Назавтра я слег с высокой температурой и несколько дней провалялся в постели в бреду. Стены и потолок грозили мне удушьем, черные точки спускались на мое тело. Пестрые пятна цветов - венчики, точно ладони, - сплетались и шелестели вокруг, одни в воздухе, другие прямо внутри моих глаз.
Когда я выздоровел и снова вышел на улицу, я стал прятаться всякий раз, как видел Слепую Женщину, но и спрятавшись, чувствовал, что она видит меня, и понимал, что все мои усилия тщетны.

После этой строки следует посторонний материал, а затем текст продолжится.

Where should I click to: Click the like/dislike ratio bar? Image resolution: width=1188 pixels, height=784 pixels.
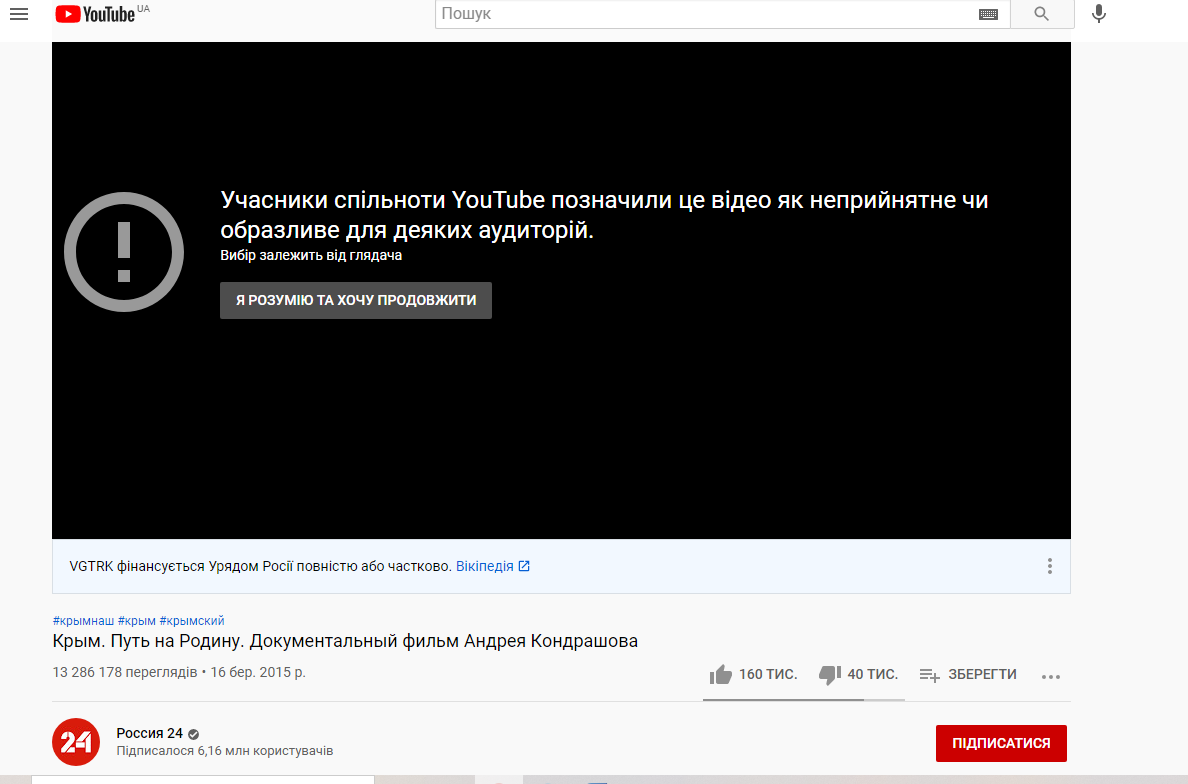pyautogui.click(x=804, y=699)
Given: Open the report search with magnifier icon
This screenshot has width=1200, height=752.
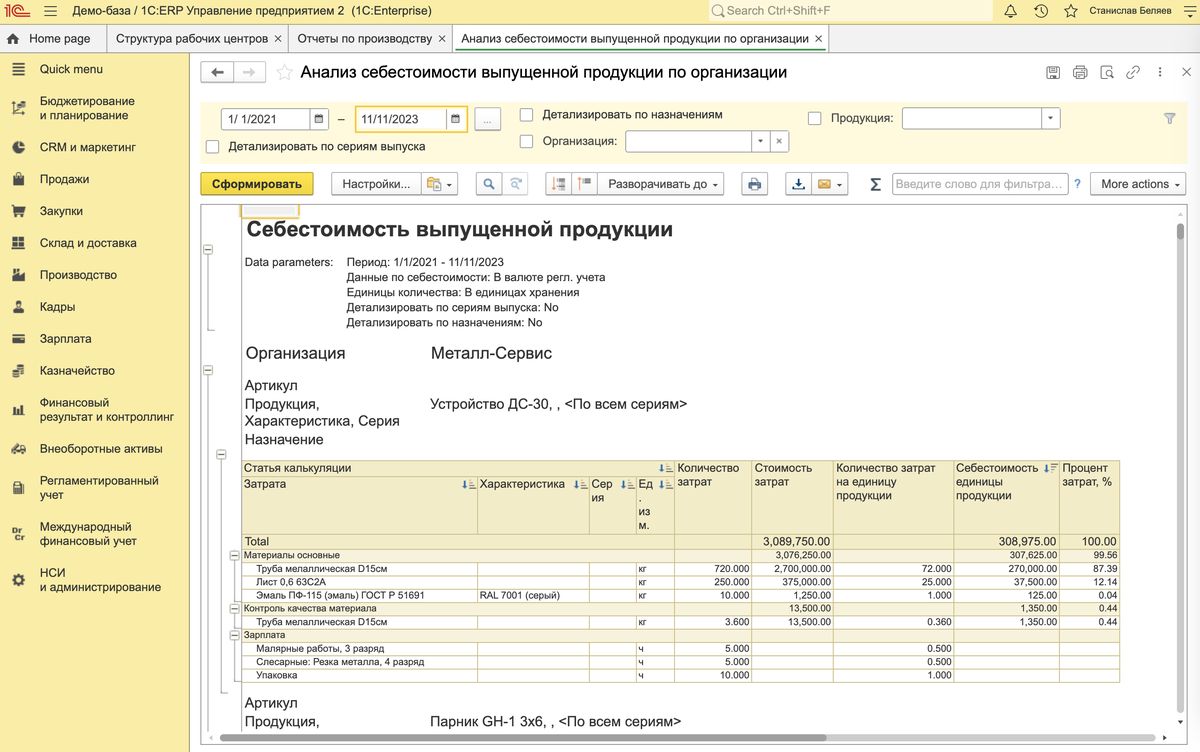Looking at the screenshot, I should [488, 183].
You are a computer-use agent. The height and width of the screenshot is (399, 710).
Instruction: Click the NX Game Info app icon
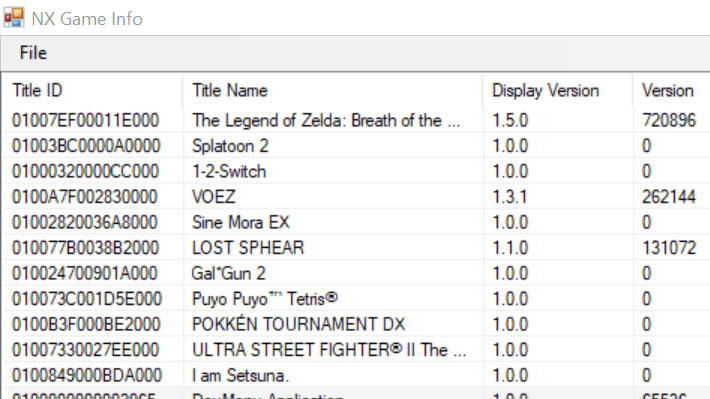click(x=14, y=18)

Слепа она, и потому укрыться от нее больше, чем я укрывался с самого начала, попросту невозможно.
ГЛАВА ДВАДЦАТЬ ВТОРАЯ
ВСЕ ПЕРЕПЛЕТАЕТСЯ
Все переплетается друг с другом. Недавно, стоя на краю вентиляционного устройства в маленьком котловане и проверяя, как вода проходит через заржавевшие решетки, я вдруг увидел - ты не поверишь - двух бвизняток-бвондинок из третьего бвока. Они вышли из огромной арендованной машины, вместе с двумя мужчинами, тоже похожими друг на друга - одинаковые позолоченные очки на носу, оба лысые и оба с брюшком, - и с третьим видимо, шофером.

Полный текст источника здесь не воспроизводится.